Mainly because for much of Tabula Rasa, they don’t. The two ensembles might share the stage, but they hardly enter each other’s territory. Actor and co-writer Pauline Goldsmith delivers wry but compassionate monologues puncturing illusions about the spiritual gracefulness of death: a dying friend whose ebbing personality reveals some unsavoury views; a botched funeral; a moment of unthinking callousness in an A&E department. Director Matthew Lenton provides striking tableaux, sumptuously lit by Kai Fischer, to illustrate Goldsmith’s memories, the most poetic of which conjures a beatifically glowing head, slowly turning from side to side atop a hospital bed. And in between, Scottish Ensemble players deliver fine accounts of Pärt’s Fratres, Spiegel im Spiegel and Tabula Rasa itself.

It’s as if Lenton is providing us with the raw materials and leaving us to draw our own connections between them – frustratingly so at times, gratifyingly so at others. Nevertheless, and probably because of its refusal to offer pat connections, Tabula Rasa is a potent 90 minutes, and Lenton’s elegant stage images are reflected exquisitely in the Scottish Ensemble’s carefully considered playing.Tabula rasaDaniel Pioro delivers a dramatic, assured account of Fratres, each of its variations vividly characterised. Scottish Ensemble artistic director Jonathan Morton (pictured above) is restrained and controlled in a subtle Spiegel im Spiegel, and he’s joined by Clio Gould – plus the rest of the Ensemble players – for a forthright Tabula Rasa. Pianist Sophia Rahman stands out for her beautifully balanced, thoughtful playing – not least in the inexorable tumbling chimes of Tabula Rasa’s prepared piano.

There are some unavoidable issues.

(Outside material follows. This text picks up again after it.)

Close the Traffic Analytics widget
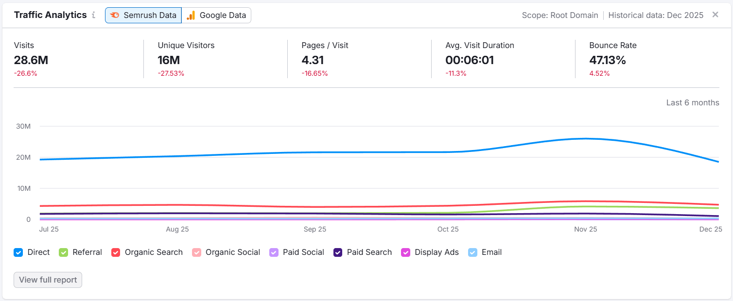The height and width of the screenshot is (301, 733). [x=715, y=15]
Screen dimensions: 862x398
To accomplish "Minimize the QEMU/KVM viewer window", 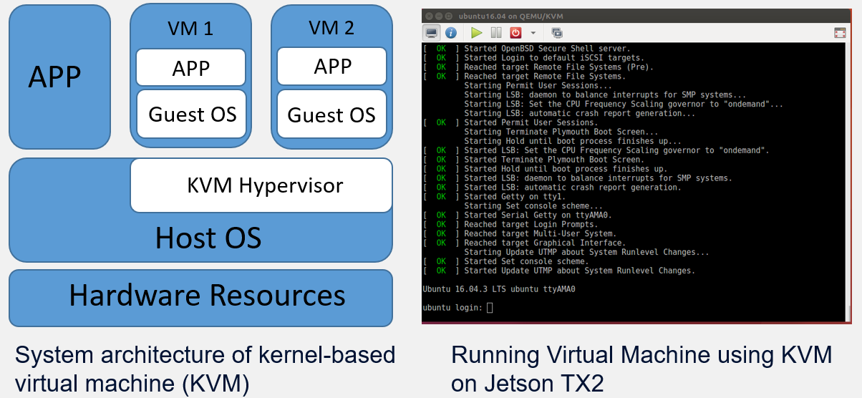I will [437, 16].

The theatre acousic, for a start, robs Pärt’s music of a bloom of resonance that would otherwise serve it well, and Rahman’s non-prepared piano is a somewhat clunky upright with an inconsistent tone. Dividing the two contrasting movements of Tabula Rasa with a monologue from Goldsmith unavoidably turns it into two separate pieces, robbing the piece of some of its cumulative power. But nevertheless this an ambitious, thought-provoking show, one that refuses to offer glib answers to the questions it raises, and that addresses the inevitable messiness of dying – and the resilience of those left behind – with honesty and compassion.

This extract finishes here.